+++ Exercise material +++

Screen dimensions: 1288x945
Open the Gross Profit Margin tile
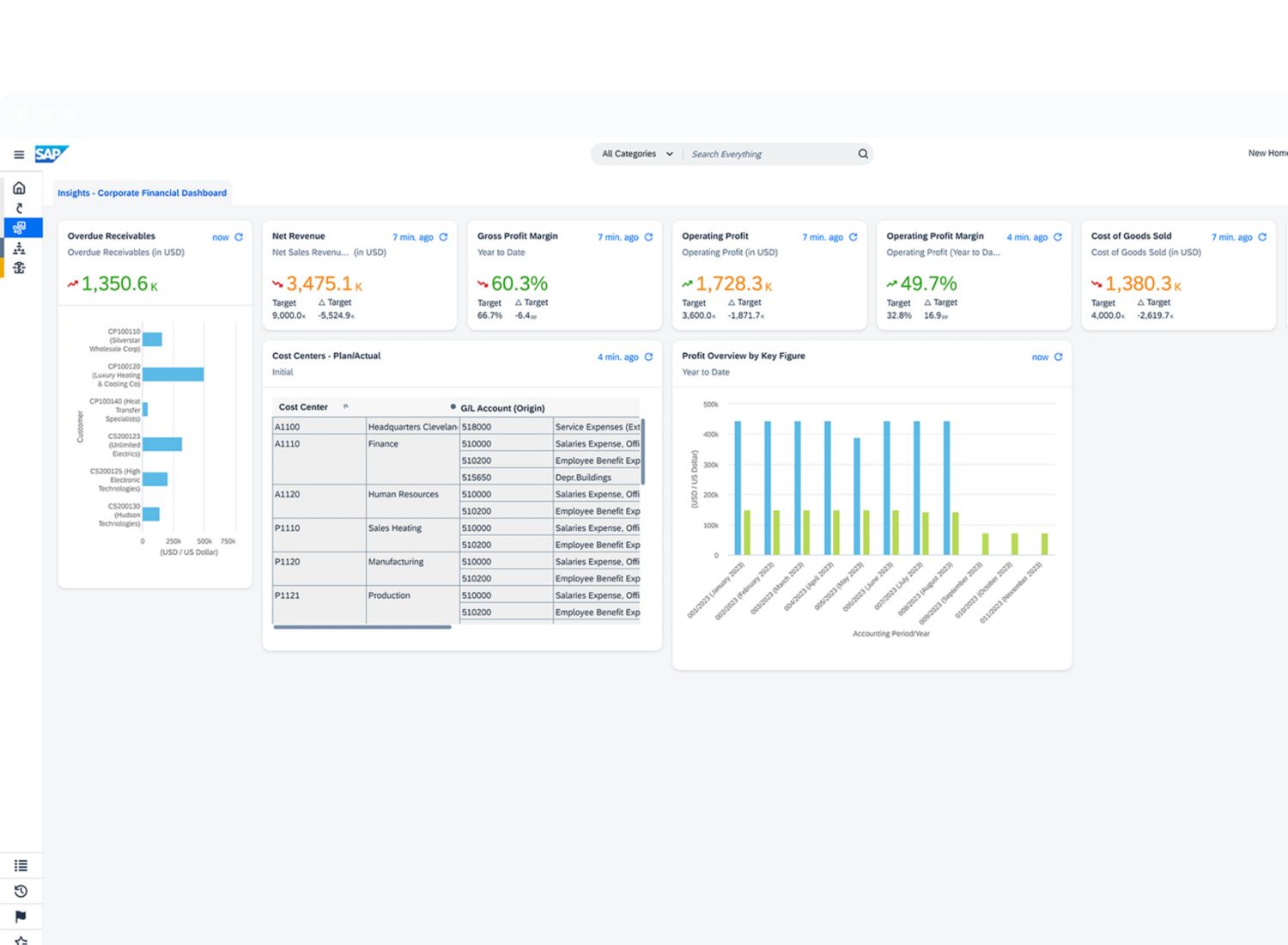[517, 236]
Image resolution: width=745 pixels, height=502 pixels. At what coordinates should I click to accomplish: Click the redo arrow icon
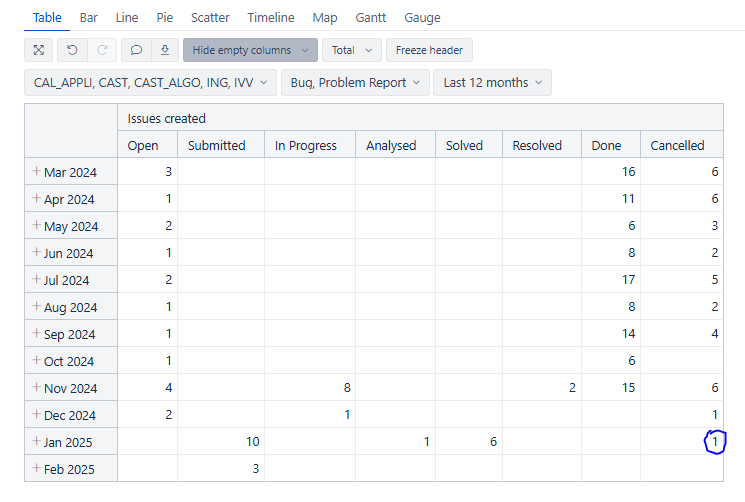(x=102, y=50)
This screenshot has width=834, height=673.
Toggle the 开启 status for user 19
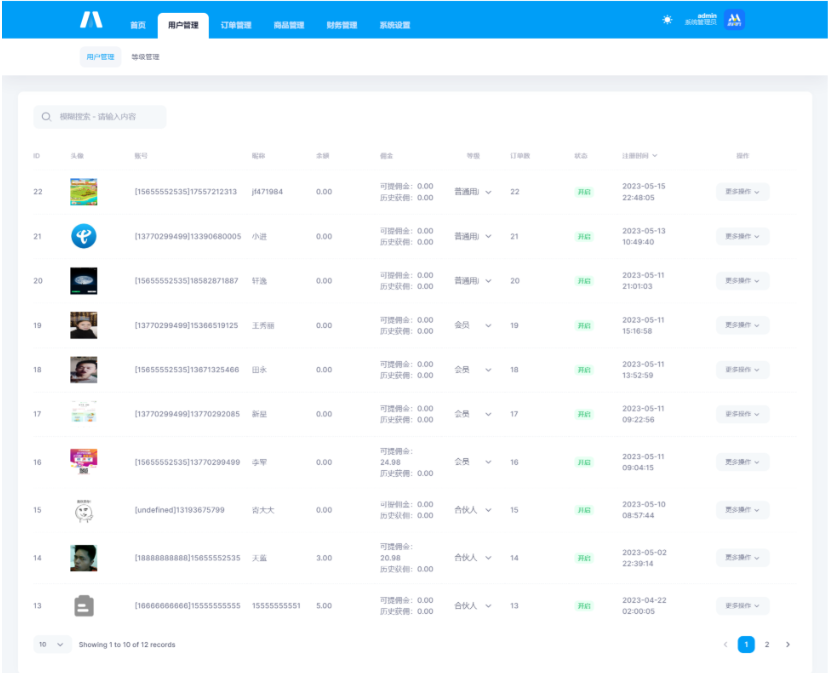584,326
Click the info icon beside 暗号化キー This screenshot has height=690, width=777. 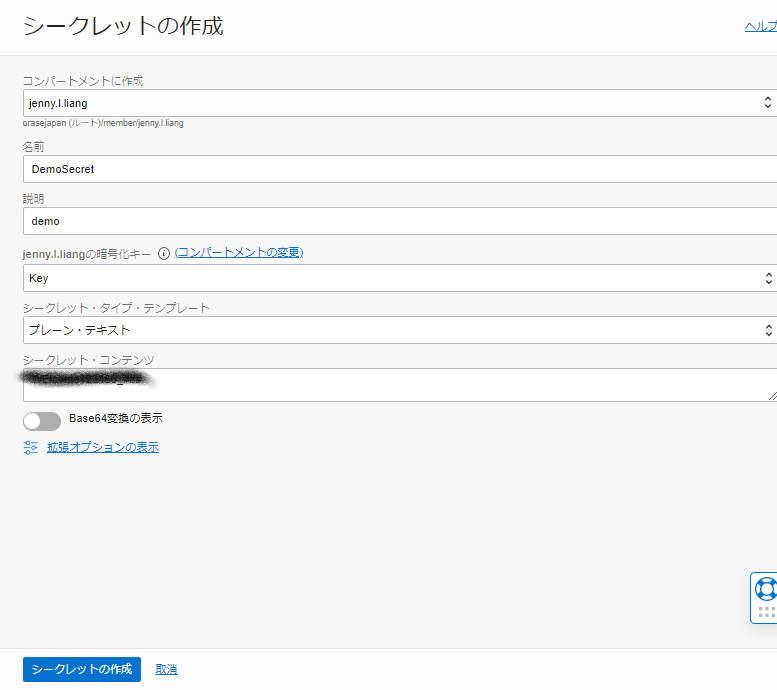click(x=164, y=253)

+++

_Instructions for the task:_ Set the lines above down again, word for word, from the first through the one containing "This screenshot has width=834, height=673."; pictures excluded.

_Result below:_
Screen dimensions: 1288x945
Open the Gross Profit Margin tile
[517, 236]
Image resolution: width=745 pixels, height=502 pixels. At what coordinates should I click to accomplish: Click the redo arrow icon
(x=102, y=50)
This screenshot has width=834, height=673.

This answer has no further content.